## EXERCISE REQUIREMENTS
One figure is the whole answer: the number of lines below that contain the word "error".

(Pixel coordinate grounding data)
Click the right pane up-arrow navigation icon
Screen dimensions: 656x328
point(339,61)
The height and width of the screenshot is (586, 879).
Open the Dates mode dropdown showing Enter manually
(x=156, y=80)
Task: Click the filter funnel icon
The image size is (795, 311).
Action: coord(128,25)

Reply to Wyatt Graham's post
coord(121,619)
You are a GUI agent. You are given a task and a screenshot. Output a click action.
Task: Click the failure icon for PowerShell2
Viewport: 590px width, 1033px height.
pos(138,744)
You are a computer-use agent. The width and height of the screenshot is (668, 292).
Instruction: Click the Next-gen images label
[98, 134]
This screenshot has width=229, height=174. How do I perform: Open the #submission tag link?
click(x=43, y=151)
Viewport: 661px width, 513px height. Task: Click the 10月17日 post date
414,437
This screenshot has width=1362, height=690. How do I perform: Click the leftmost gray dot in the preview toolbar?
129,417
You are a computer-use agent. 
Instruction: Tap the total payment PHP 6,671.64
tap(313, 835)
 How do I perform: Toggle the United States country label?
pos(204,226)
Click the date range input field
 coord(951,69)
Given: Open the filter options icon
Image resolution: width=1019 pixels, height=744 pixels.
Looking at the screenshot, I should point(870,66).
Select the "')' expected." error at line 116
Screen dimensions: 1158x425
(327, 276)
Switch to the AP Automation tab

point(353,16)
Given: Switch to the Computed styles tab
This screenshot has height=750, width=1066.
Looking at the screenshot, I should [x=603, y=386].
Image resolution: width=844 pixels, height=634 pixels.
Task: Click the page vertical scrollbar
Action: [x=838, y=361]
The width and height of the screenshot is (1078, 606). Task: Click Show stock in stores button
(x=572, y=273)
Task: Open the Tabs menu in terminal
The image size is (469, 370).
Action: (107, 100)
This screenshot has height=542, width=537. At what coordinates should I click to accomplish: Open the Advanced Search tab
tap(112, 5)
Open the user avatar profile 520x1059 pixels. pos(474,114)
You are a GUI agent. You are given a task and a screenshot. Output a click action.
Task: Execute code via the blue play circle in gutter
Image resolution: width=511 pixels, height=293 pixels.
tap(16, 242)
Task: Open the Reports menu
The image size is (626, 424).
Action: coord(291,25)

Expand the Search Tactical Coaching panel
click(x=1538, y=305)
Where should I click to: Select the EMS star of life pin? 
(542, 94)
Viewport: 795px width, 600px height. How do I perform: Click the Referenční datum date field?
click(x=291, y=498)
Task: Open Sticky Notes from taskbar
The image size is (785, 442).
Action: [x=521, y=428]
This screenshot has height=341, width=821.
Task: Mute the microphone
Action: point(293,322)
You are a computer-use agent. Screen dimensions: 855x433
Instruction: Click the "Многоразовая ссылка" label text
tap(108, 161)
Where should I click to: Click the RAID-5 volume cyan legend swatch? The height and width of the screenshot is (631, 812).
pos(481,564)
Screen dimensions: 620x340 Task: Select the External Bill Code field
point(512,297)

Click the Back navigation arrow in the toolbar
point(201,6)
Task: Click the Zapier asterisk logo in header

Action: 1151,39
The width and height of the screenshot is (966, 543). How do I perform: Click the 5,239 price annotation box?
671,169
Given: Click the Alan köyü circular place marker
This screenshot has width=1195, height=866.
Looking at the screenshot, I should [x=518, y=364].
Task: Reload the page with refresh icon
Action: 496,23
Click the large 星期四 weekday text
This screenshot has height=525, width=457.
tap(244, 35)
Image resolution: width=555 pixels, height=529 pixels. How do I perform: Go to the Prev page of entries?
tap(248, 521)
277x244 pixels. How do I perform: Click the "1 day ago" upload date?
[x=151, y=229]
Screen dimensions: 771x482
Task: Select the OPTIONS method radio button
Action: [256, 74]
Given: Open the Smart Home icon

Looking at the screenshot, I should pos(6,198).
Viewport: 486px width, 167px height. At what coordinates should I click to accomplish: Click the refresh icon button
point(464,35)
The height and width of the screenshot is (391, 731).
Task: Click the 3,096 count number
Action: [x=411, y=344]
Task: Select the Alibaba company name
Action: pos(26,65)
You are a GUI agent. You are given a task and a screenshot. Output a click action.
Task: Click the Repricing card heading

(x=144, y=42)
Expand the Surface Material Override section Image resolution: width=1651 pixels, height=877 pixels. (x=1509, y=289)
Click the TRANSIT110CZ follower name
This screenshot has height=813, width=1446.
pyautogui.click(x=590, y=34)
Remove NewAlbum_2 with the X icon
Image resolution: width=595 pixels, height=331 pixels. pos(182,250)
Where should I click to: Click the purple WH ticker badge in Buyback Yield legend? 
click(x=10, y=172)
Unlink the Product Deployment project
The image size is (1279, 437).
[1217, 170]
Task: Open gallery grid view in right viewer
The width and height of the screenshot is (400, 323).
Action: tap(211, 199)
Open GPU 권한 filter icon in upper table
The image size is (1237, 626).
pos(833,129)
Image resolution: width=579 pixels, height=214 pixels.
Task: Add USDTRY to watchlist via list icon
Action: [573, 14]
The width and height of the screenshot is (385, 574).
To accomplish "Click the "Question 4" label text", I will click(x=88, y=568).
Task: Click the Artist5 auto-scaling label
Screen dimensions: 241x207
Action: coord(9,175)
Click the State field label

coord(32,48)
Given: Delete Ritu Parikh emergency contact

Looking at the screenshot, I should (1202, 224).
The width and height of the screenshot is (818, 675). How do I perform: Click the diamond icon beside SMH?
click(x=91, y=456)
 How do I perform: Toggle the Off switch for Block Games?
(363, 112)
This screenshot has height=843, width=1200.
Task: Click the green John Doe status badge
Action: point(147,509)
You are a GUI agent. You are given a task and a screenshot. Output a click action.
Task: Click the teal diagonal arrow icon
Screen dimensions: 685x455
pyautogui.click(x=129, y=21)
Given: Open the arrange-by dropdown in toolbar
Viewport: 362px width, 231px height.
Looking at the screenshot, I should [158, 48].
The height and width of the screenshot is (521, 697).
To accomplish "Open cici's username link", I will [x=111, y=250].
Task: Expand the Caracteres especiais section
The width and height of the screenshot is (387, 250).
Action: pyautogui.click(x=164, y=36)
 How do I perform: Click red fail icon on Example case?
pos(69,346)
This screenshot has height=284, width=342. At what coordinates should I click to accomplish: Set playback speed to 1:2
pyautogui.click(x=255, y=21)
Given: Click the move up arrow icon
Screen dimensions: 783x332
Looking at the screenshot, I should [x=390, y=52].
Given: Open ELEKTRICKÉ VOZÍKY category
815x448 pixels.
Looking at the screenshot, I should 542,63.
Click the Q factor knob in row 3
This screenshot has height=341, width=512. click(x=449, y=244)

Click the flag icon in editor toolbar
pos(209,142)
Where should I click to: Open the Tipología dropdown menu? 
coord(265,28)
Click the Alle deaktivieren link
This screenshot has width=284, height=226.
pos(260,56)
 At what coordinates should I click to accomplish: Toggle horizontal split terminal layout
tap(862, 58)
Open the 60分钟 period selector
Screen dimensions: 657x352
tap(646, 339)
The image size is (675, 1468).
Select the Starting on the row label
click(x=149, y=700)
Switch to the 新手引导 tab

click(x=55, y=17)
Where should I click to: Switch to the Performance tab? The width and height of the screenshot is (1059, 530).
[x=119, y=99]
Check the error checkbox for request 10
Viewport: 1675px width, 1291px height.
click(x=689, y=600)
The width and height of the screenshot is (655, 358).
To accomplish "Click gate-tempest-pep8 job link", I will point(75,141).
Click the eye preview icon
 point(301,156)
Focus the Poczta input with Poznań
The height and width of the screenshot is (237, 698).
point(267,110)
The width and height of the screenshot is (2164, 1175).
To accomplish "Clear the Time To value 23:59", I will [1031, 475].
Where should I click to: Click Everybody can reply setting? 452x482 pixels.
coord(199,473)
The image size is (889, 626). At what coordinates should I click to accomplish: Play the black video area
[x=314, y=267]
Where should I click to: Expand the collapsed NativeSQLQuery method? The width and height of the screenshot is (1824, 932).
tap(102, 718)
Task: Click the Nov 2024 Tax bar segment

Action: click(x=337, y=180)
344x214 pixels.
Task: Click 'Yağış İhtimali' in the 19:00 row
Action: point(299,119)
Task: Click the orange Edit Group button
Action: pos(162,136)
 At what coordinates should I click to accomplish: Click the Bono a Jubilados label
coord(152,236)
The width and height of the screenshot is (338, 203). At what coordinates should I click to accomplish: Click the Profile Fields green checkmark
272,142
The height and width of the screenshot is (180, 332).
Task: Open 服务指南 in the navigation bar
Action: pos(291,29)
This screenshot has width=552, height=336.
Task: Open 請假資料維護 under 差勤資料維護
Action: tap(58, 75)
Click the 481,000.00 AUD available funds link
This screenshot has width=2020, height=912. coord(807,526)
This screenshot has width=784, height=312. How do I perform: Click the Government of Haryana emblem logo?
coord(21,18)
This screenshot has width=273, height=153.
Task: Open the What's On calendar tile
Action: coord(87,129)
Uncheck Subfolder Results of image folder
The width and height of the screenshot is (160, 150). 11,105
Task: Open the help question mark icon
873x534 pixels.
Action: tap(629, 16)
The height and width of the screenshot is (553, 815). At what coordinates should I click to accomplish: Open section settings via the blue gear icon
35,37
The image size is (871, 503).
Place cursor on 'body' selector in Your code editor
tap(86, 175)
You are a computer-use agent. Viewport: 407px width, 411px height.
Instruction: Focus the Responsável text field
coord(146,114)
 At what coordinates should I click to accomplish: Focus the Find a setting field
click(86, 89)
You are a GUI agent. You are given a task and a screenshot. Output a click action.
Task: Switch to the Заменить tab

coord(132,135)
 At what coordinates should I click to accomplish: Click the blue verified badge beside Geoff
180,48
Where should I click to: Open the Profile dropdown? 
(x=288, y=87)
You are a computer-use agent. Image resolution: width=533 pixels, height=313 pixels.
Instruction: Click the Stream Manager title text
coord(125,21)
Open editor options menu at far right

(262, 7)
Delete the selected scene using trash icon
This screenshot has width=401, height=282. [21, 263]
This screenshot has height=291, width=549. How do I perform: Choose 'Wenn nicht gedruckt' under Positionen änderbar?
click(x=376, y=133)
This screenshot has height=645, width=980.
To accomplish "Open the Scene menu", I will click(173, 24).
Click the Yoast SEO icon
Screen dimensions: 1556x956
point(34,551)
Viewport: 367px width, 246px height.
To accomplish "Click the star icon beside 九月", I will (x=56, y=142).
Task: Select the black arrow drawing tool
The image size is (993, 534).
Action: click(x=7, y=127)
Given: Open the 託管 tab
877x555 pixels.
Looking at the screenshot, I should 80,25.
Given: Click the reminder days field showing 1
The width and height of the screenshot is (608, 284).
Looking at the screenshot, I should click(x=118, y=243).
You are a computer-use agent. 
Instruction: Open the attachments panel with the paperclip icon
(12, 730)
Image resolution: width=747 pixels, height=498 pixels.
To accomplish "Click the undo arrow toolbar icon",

## ANSWER TO THE PROBLEM
2